▶ _Work to complete_
1) Return the part of the article on place-led recovery word for word, starting at "Recovery and renewal" and ending at "can make their place the hero.".
2) List every question asked in the paragraph of the article on place-led recovery that opens with "What do people want their place to be?"

*** Supplied passage ***

Recovery and renewal needs place-led leadership and collaborative action. Here, John Till from place marketing company thinkingplace, shows how councils can make their place the hero.
We are still gripped by the most significant crisis many of us have ever experienced and it is being played out in all places across the UK irrespective of size, poverty or affluence, rural or urban, connected or isolated; it is touching us all. Whilst the threat is still potent, communities are starting to look to the future because there is a need to balance living alongside the virus with rebuilding lives, businesses and the fabric of our society. But what does this mean; are we desperate to return to something akin to a few months ago, or do we need to think differently about what our places are for, how they function and what’s important in this process? And critically; how do we help our communities find some hope?
COVID-19 has meant that for virtually everyone, their place has become critically important; the space they occupy, where they have sought fresh air and open space, the places they have exercised, where they have shopped etc. Lockdown has also meant there has been time to reflect on the place people live and that will no doubt have been a positive experience for some and a very negative one for others. In fact, the LGA’s most recent resident satisfaction survey revealed that resident satisfaction with their local area as a place to live is now at a record high. This shows the huge opportunity there is for councils to build on.
We will all have learnt about our place, discovered walks and cycleways we never knew existed, rediscovered hidden gems we’ve forgotten about, looked at grotty areas we wish could be improved and appreciated our location for better or worse. As we look to the future there has never been a more appropriate and important time to work with stakeholders to make their place the hero.
What do people want their place to be? What things do they value in it? What’s missing? Where will people work and what will they do? How can the economy be rebuilt? Given the focus people have had on their place and their experiences it’s highly likely their place priorities will have changed.
They are also much more likely to be connected to their city, town or village or want to be; they want to know and help create the stories of their place. There has been an awareness of everything local from high streets to open spaces, as everyone’s world became a much smaller place. We have all been reminded of what makes our place special; the park we used to just drive past, walks we can do from home, the local shops we want to keep but hardly visit; our appreciation of little things has become massive.
Hence, this is the ideal time to bring stakeholders together to determine their forward-looking place story that reflects the ambition and assets of the location, shines a light on what is possible and sets out what really matters. Engaging stakeholders in this type of exercise can be done remotely and to some extent this is even more effective, the added benefit is this also creates confidence and provides a much needed future thinking based activity. The insights from this sort of work can also be fed into reset and recovery programmes giving valuable ‘on the ground’ perspectives.

*** End of Supplied passage ***
*** Exercise data ***

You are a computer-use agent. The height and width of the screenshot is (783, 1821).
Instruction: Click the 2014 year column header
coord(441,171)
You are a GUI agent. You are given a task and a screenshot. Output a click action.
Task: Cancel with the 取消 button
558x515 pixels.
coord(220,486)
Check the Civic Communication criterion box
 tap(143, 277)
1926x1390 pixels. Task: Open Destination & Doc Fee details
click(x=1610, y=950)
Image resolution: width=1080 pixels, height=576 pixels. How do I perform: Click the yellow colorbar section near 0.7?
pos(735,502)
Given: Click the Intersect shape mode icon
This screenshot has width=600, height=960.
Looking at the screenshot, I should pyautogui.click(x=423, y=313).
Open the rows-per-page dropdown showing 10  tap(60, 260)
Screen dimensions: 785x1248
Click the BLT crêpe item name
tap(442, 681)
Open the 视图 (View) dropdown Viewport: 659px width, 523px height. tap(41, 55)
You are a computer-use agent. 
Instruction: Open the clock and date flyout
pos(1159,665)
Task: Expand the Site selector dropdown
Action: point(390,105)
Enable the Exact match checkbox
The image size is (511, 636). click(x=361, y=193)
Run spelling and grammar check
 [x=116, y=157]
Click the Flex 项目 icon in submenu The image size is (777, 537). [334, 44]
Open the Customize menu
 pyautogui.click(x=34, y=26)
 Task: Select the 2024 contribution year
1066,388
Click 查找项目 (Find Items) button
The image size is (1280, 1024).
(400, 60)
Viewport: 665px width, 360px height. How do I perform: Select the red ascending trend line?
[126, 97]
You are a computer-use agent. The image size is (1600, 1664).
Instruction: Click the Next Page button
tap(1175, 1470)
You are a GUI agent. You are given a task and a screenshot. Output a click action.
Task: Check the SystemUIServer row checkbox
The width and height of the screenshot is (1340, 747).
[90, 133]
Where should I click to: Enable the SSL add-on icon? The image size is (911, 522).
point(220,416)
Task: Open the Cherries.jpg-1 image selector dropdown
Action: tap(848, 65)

*** End of Exercise data ***

▶ _Results for each task_
1)
Recovery and renewal needs place-led leadership and collaborative action. Here, John Till from place marketing company thinkingplace, shows how councils can make their place the hero.

2)
- What do people want their place to be?
- What things do they value in it?
- What's missing?
- Where will people work and what will they do?
- How can the economy be rebuilt?